2019 Fiscal Year Research-status Report
転換期を迎えたフランス系カナダのローカル化かつハイブリッド化するアイデンティティ
Project/Area Number |
19K01180
|
Research Institution | Kwansei Gakuin University |
Principal Investigator |
大石 太郎 関西学院大学, 国際学部, 教授 (70433092)
|
Project Period (FY) |
2019-04-01 – 2024-03-31
|
Keywords | アイデンティティ / ローカル化 / ハイブリッド化 / フランス系カナダ / アカディアン / プリンスエドワードアイランド州 / ニューブランズウィック州 |
Outline of Annual Research Achievements |
本研究課題は、さまざまな点で転換期を迎えているフランス系カナダにおけるアイデンティティのローカル化とハイブリッド化を現地調査にもとづいて明らかにすることを目的としている。

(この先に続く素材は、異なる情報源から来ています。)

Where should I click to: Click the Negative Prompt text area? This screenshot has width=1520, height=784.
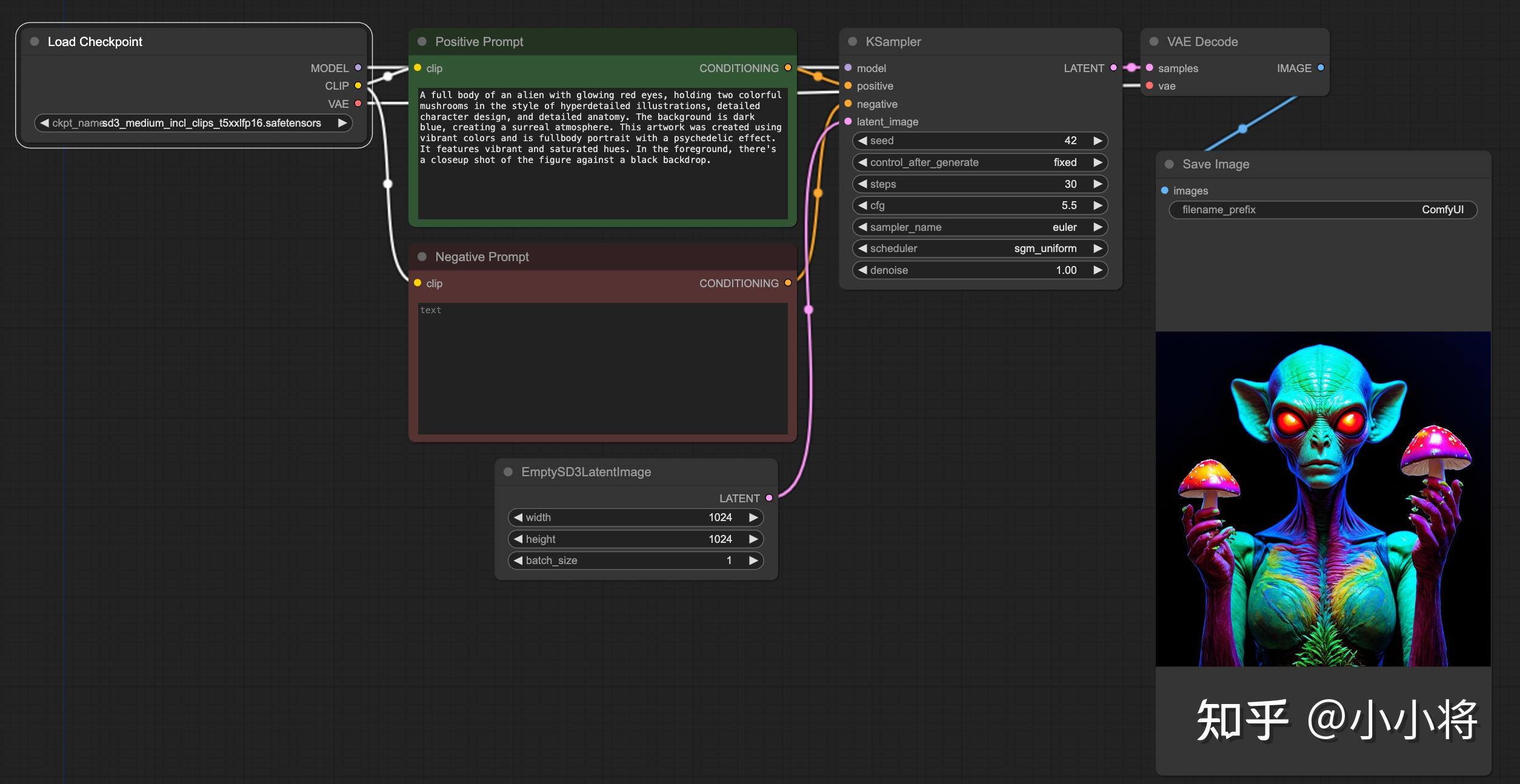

その目的を達成するために、初年度の2019年度は、文献や統計の整理や分析に加え、ニューブランズウィック州南東部およびプリンスエドワードアイランド州をホスト地域として開催された第6回世界アカディアン会議に参加し、さまざまな行事の参与観察を実施するとともに、ニューブランズウィック州のモンクトン大学アカディア研究センターや、ケベック州のラヴァル大学図書館において、関連資料の収集に努めた。 世界アカディアン会議は、カナダの沿海諸州に居住するフランス系住民であるアカディアンの居住地域を巡回するかたちで開催され、第6回は初めてプリンスエドワードアイランド州がホスト地域のひとつとなった。プリンスエドワードアイランド州は、現在ではフランス語を母語とする住民が州人口にしめる割合は小さいものの、アカディアンの歴史において重要なイベントが開催された地であり、彼らのアイデンティティ形成を考えるうえで欠かせない場所である。今回の世界アカディアン会議では、そうした過去と現在を結ぶ工夫が随所に感じられ、プロジェクション・マッピングなどの新たな技術を取り入れつつ、過去の記憶を継承していく試みがみられた。今後、調査結果の分析を進め、学術論文として公表する予定である。
|
Current Status of Research Progress |
Current Status of Research Progress
2: Research has progressed on the whole more than it was originally planned.
Reason
現地調査および資料収集を順調に進めることができた。統計資料の整理に関しても順調に進めることができ、統計資料とこれまでに実施してきた現地調査にもとづいて、カナダ全土のフランス系住民ならびにオンタリオ州に居住するフランス系住民(フランコ・オンタリアン)に関する報告を刊行できた。
|
Strategy for Future Research Activity |
本研究課題では現地調査を中心に研究を進める方針であり、2020年度以降も現地調査を実施したいと考えている。しかし、新型コロナウイルスの感染拡大の影響により、現時点では実施の見込みは立っていない。現地調査が実施できない場合には、これまでに収集した文献や統計、各種資料の整理と分析を進め、今後の調査がより円滑に進むよう準備を続けたい。